Isis Burning Away the Mortal Parts of the Prince of Byblos in the Fire

The story begins in the ancient lands of the Nile, during a time when the gods walked among men and the balance of the world rested upon the shoulders of Osiris, the king of Egypt. Osiris was a wise and benevolent ruler who brought civilization, agriculture, and law to his people. However, his brother Set, the god of chaos and the desert, harbored a deep and corrosive jealousy. Set conspired with seventy-two accomplices to overthrow Osiris. He constructed a magnificent chest of cedar and gold, built to the exact measurements of his brother. At a great banquet, Set offered the chest as a gift to anyone who could fit perfectly inside it. When Osiris lay down within the box, the conspirators slammed the lid shut, sealed it with molten lead, and cast it into the Nile.

The chest was carried by the river's current out into the Great Green Sea, eventually washing ashore at the Phoenician city of Byblos. As the chest rested against the coastline, a miraculous Erica tree—sometimes described as a tamarix—grew with supernatural speed, completely enveloping the chest within its trunk. The tree became so beautiful and massive that King Malcander of Byblos, struck by its grandeur, ordered it to be cut down and used as a central pillar to support the roof of his royal palace. Unbeknownst to the king, the body of the murdered Egyptian god remained encased within the wood of that very pillar.

Back in Egypt, the goddess Isis was consumed by a grief that shook the foundations of the earth. She cut her hair, donned the robes of a mourner, and set out on a desperate quest to find her husband’s remains. Guided by the whispers of the wind and the insights of the divine, she eventually learned that the chest had drifted toward the shores of Phoenicia. She traveled across the sea and arrived at the bustling port of Byblos. Instead of revealing her divine nature, she sat in humble silence by a public well, where the local women came to draw water. She spoke to no one until the handmaidens of Queen Astarte arrived. To them, she showed a strange kindness, braiding their hair and breathing upon them a divine fragrance that originated from her own skin. When the handmaidens returned to the palace, the Queen was mesmerized by the celestial scent clinging to them and asked where it had come from. They told her of the mysterious woman at the well, and the Queen, sensing a unique power, invited Isis to the palace to serve as the nurse for her infant son, the Prince.

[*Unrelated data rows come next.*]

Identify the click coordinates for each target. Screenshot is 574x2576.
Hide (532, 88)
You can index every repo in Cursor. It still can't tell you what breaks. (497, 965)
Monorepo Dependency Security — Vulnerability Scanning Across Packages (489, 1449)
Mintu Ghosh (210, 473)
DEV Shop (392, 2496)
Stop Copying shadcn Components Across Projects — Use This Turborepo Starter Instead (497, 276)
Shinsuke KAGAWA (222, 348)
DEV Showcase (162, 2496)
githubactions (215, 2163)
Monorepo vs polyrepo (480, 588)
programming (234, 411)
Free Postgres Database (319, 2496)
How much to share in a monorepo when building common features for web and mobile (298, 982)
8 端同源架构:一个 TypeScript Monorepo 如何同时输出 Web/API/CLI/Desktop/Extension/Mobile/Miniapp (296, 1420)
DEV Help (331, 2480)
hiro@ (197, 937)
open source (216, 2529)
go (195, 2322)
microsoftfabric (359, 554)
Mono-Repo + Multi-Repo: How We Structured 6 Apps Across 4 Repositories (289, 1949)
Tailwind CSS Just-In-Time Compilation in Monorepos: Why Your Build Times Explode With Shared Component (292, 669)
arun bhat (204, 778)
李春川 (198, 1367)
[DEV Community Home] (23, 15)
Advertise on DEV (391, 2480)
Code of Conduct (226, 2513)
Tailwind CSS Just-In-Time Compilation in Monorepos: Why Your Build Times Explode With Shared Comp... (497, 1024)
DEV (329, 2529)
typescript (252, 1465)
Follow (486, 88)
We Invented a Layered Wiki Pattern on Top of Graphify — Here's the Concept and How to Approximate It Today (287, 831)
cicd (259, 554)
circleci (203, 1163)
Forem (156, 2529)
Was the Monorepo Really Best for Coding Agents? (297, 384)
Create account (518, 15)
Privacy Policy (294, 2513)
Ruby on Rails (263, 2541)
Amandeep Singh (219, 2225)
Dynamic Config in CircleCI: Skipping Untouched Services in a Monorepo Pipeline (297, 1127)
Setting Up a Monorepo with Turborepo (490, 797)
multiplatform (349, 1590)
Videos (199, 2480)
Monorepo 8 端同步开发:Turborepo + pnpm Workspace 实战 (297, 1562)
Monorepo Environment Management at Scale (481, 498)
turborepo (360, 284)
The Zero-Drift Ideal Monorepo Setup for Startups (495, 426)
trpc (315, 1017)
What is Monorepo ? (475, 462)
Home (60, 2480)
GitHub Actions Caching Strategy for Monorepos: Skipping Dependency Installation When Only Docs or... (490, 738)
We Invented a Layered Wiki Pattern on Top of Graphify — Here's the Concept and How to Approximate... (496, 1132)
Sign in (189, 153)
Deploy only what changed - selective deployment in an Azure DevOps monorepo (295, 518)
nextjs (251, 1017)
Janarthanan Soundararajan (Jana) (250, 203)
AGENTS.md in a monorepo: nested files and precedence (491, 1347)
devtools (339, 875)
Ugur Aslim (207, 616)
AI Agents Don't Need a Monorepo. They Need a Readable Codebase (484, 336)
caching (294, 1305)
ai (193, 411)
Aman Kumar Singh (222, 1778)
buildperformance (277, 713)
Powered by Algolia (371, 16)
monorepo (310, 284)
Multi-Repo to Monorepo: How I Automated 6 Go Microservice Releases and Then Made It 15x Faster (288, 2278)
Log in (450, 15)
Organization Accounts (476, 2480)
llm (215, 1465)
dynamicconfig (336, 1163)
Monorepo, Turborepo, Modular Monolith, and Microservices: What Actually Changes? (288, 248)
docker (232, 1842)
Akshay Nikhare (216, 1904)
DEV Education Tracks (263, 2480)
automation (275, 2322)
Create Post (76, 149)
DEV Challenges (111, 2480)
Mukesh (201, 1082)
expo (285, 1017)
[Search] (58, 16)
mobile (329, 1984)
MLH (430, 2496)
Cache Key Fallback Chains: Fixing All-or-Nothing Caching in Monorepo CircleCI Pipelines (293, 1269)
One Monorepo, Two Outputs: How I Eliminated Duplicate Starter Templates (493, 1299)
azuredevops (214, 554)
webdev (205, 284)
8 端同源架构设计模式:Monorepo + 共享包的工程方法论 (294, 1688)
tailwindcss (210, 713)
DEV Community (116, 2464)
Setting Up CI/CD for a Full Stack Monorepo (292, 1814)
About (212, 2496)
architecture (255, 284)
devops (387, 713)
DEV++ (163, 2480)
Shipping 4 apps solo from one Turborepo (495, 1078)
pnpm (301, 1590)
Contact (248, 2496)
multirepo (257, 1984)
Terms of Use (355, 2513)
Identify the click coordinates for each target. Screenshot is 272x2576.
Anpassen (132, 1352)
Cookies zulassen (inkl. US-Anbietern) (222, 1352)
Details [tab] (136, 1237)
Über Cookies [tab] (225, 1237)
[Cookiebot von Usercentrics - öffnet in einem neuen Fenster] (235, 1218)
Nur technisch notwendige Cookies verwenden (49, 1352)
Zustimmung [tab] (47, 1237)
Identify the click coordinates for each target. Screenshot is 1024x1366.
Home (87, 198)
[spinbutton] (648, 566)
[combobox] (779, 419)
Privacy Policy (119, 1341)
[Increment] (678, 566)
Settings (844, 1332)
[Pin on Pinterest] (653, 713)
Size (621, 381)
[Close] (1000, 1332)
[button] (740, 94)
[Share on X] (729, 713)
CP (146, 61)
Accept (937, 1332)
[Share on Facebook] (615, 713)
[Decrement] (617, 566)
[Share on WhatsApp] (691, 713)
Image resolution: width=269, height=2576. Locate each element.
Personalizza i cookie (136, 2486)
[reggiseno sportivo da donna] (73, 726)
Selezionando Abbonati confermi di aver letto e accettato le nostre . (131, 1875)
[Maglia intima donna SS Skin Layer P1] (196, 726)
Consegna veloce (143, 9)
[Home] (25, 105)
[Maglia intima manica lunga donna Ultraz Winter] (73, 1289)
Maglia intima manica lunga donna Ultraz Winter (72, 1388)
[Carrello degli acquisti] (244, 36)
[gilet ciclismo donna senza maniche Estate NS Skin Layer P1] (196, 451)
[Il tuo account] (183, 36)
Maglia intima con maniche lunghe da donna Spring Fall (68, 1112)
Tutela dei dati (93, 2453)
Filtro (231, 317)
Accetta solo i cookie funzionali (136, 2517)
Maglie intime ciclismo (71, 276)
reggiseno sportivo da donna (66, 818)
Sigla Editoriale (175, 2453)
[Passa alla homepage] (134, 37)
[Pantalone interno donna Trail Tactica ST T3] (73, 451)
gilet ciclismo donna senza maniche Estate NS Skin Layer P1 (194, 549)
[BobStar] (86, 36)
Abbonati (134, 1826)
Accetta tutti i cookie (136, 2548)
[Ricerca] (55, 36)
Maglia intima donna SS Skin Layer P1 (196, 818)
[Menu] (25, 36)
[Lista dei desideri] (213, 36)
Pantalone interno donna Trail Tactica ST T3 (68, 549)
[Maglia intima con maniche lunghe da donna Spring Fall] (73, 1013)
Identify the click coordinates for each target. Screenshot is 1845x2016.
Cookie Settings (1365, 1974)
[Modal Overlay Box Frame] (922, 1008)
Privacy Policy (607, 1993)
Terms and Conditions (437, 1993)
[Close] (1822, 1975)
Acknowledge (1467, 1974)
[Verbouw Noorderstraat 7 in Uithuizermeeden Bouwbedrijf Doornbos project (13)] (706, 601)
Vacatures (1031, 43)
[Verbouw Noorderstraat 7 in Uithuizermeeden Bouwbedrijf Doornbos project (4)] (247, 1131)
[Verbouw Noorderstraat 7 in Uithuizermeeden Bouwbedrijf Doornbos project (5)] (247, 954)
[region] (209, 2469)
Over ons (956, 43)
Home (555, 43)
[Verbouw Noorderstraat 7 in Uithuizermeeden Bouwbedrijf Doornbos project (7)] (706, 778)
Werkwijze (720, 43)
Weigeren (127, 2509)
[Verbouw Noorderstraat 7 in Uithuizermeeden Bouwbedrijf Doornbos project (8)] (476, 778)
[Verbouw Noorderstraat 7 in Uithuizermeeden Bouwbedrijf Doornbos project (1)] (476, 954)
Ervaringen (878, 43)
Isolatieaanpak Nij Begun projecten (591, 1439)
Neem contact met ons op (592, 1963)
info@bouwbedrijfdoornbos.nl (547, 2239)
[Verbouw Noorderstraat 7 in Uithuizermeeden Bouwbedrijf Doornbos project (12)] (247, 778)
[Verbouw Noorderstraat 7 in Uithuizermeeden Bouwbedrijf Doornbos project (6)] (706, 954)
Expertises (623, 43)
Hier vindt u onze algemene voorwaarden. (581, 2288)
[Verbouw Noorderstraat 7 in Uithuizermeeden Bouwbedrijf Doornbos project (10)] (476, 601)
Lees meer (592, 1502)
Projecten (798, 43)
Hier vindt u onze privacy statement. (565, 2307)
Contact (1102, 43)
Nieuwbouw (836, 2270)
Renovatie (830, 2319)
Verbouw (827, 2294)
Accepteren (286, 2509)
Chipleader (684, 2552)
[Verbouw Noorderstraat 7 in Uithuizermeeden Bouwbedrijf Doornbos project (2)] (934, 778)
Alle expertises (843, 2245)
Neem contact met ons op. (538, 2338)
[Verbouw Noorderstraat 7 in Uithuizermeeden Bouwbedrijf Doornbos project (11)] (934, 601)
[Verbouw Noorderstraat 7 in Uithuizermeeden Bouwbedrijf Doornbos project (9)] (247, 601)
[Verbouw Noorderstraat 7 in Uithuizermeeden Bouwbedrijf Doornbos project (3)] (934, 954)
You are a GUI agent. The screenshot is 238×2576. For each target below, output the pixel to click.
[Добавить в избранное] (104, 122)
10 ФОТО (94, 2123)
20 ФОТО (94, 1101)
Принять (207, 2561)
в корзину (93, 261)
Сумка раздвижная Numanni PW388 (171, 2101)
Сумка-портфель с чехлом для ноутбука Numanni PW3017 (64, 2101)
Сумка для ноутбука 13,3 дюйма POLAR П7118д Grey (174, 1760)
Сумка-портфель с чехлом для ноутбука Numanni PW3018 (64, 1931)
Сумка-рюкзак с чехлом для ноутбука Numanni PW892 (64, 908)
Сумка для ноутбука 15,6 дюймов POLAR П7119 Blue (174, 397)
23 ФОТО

Isis accepted the role and began to care for the child. She grew fond of the infant, whose name is sometimes recorded as Dictys or Maneros. In her affection, and perhaps as a way to process her own loss, she decided to bestow upon the mortal child the greatest gift a goddess could give: immortality. Every night, through the use of powerful heka, or magic, she would place the child into the heart of the palace hearth. The fire was not meant to consume him, but rather to slowly burn away his mortal limitations, his frail flesh, and his destiny to die. While the child sat among the glowing embers, Isis would transform herself into a swallow. In this avian form, she would fly around the great pillar that held Osiris, chirping a mournful, piercing lament that echoed through the halls of the palace.

Queen Astarte, however, grew suspicious of the nurse’s nocturnal activities. One night, she hid behind a tapestry and watched as Isis placed the prince into the roaring flames. Terrified for her son’s life, the Queen burst from her hiding place with a piercing scream and snatched the child from the fire. In that moment of mortal fear, the spell was broken. Isis resumed her true, towering form, her radiance filling the room with a light so intense that the Queen fell to her knees in awe and terror. The goddess revealed that by interrupting the ritual, the Queen had robbed her son of the chance to live forever as a god; he would now remain a mortal, subject to the passage of time and the eventual reach of death.